- Associated Press - Monday, July 13, 2015

TULSA, Okla. (AP) - A report shows that Oklahoma residents continue to pay some of the highest combined state and local sales taxes in the nation.

The Tax Foundation’s annual report shows that Oklahoma’s average combined sales-tax rate at 8.78 percent is slightly higher than last year’s 8.72 percent.

The state has dropped from fifth to sixth in rankings, after Alabama moved up to fourth. The rankings are calculated by adding state sales taxes to an average of all local sales taxes, the Tulsa World (https://bit.ly/1HYTmAZ ) reported.

But when it comes to other taxes at the state and local level, the Tax Foundation’s previous assessments shows that Oklahoma ranks fairly low. The organization ranked Oklahoma 38th in total per capita state and local tax collections for 2012, the last year for which data was available.

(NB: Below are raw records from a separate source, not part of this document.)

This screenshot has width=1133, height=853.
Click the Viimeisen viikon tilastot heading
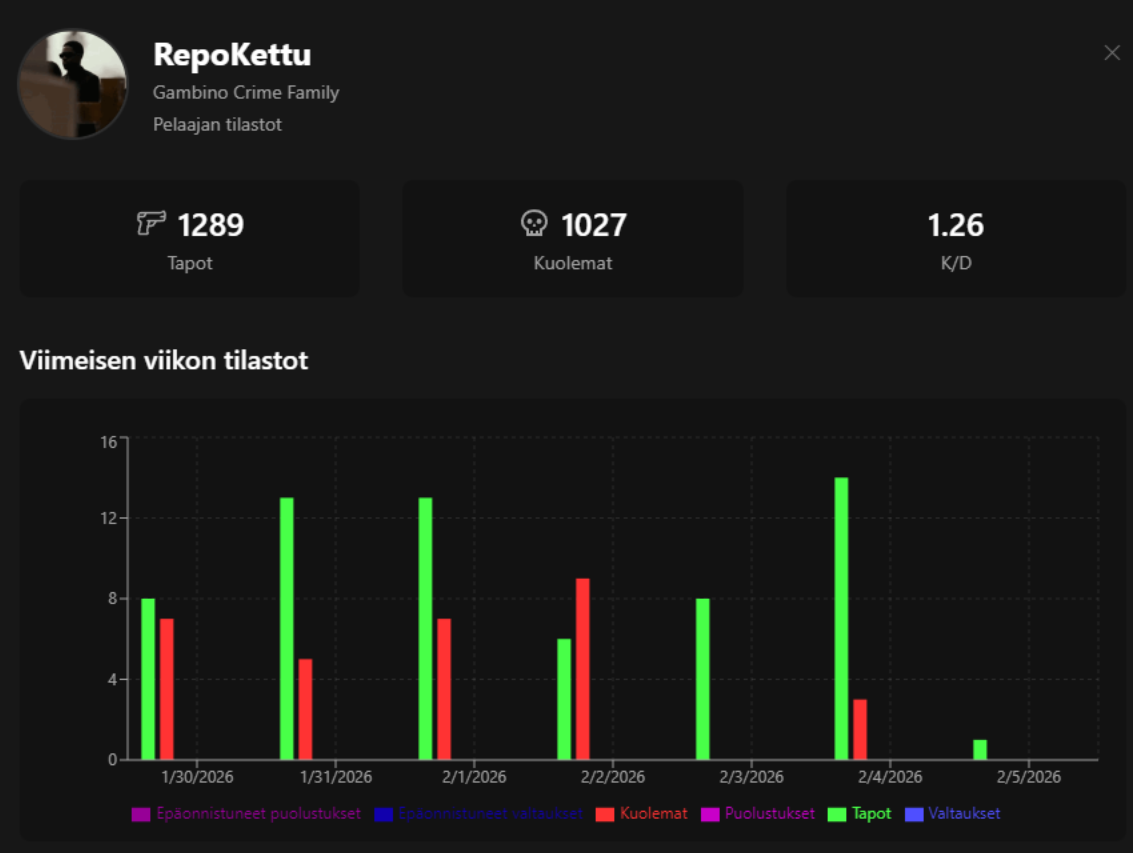[x=162, y=361]
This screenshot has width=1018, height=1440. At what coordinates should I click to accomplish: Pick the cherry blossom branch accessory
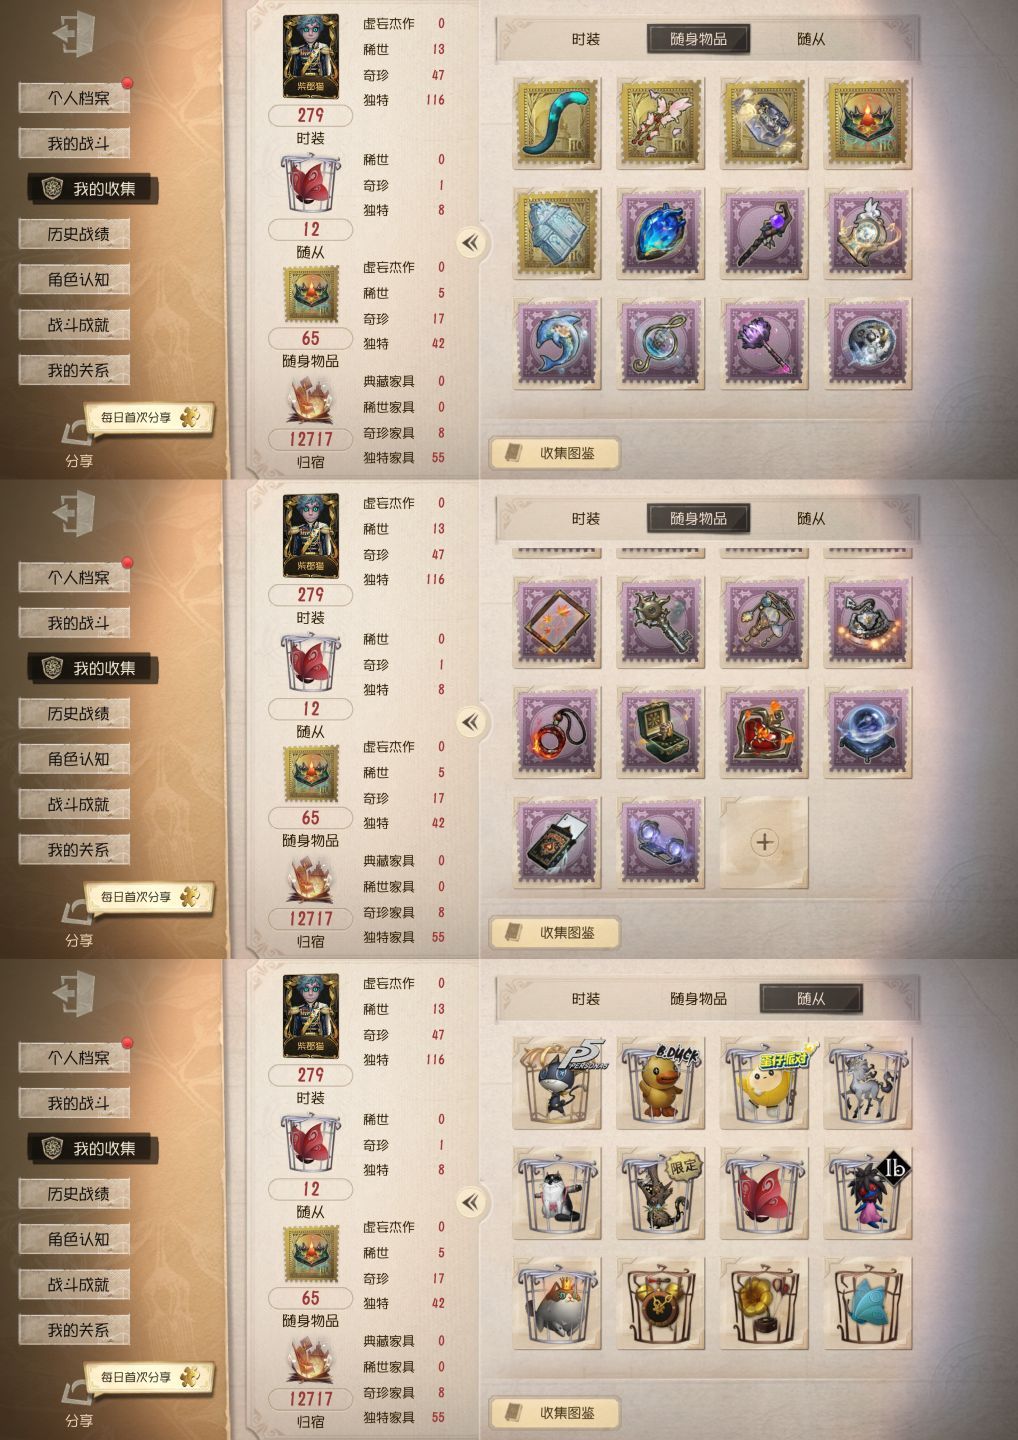(661, 124)
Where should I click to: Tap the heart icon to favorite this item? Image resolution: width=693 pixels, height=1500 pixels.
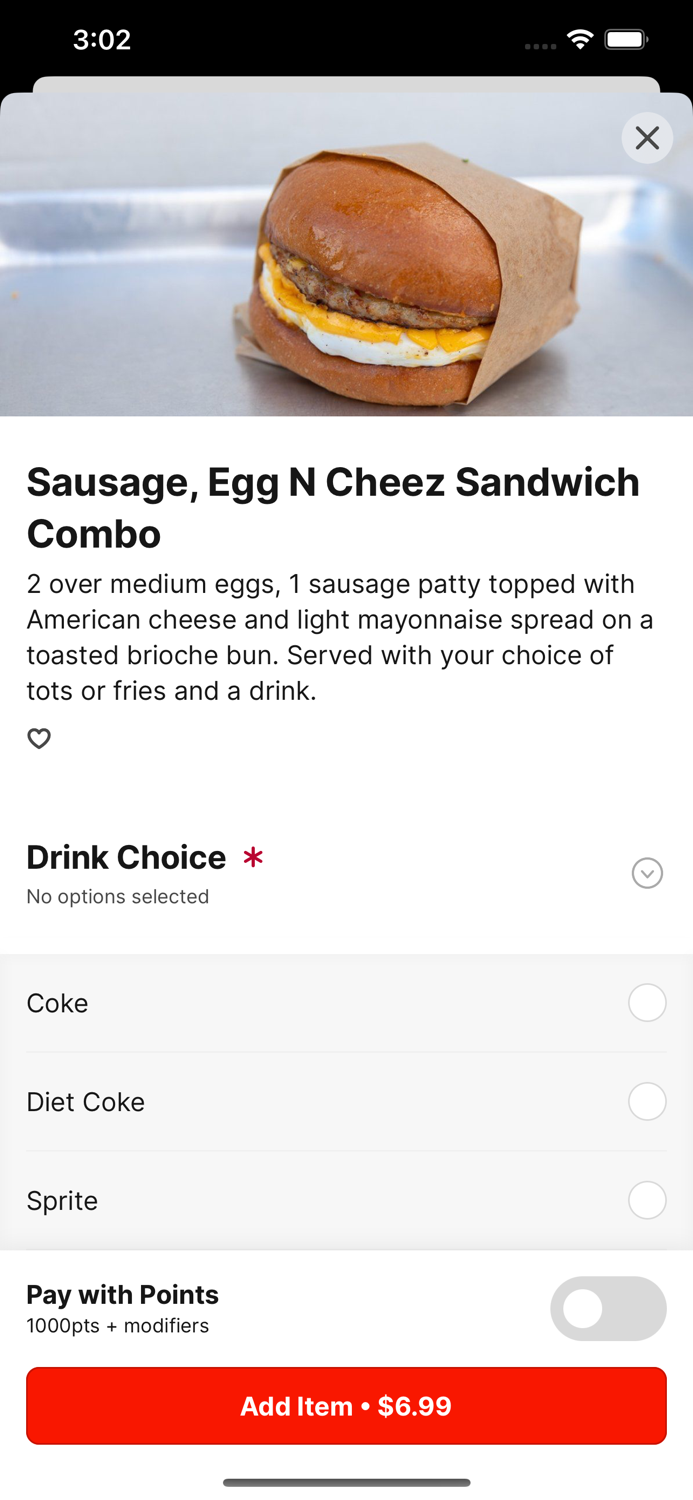click(39, 739)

Oklahoma has since cut its top income tax rate, but experts say reducing the state’s sales tax doesn’t appear to be on lawmaker’s agenda.



“For politicians, a sales tax is lots of times the only one they’ll consider raising,” said David Blatt of the Oklahoma Policy Institute.

Oklahoma is unusually dependent on sales taxes because of moderate-to-low income and excise taxes and because it has some of the lowest property taxes in the United States.

Oklahoma is the only state in which municipal governments, excluding some creative accounting, can’t use property-tax revenues for general operation, making municipalities almost completely dependent on sales taxes.

Another factor is that some policy makers believe that reducing or eliminating the income tax all together would spur economic growth and that sales taxes are fairer and easier to administer.

Jonathan Small of the Oklahoma Council of Public Affairs said that “any tax is a burden, but our state income tax continues to prohibit economic growth for Oklahomans.”

Others like Blatt contend that the sales tax is regressive, meaning that it hits low-income households harder.

“It’s a little disingenuous to say sales taxes affect everyone equally,” Blatt said.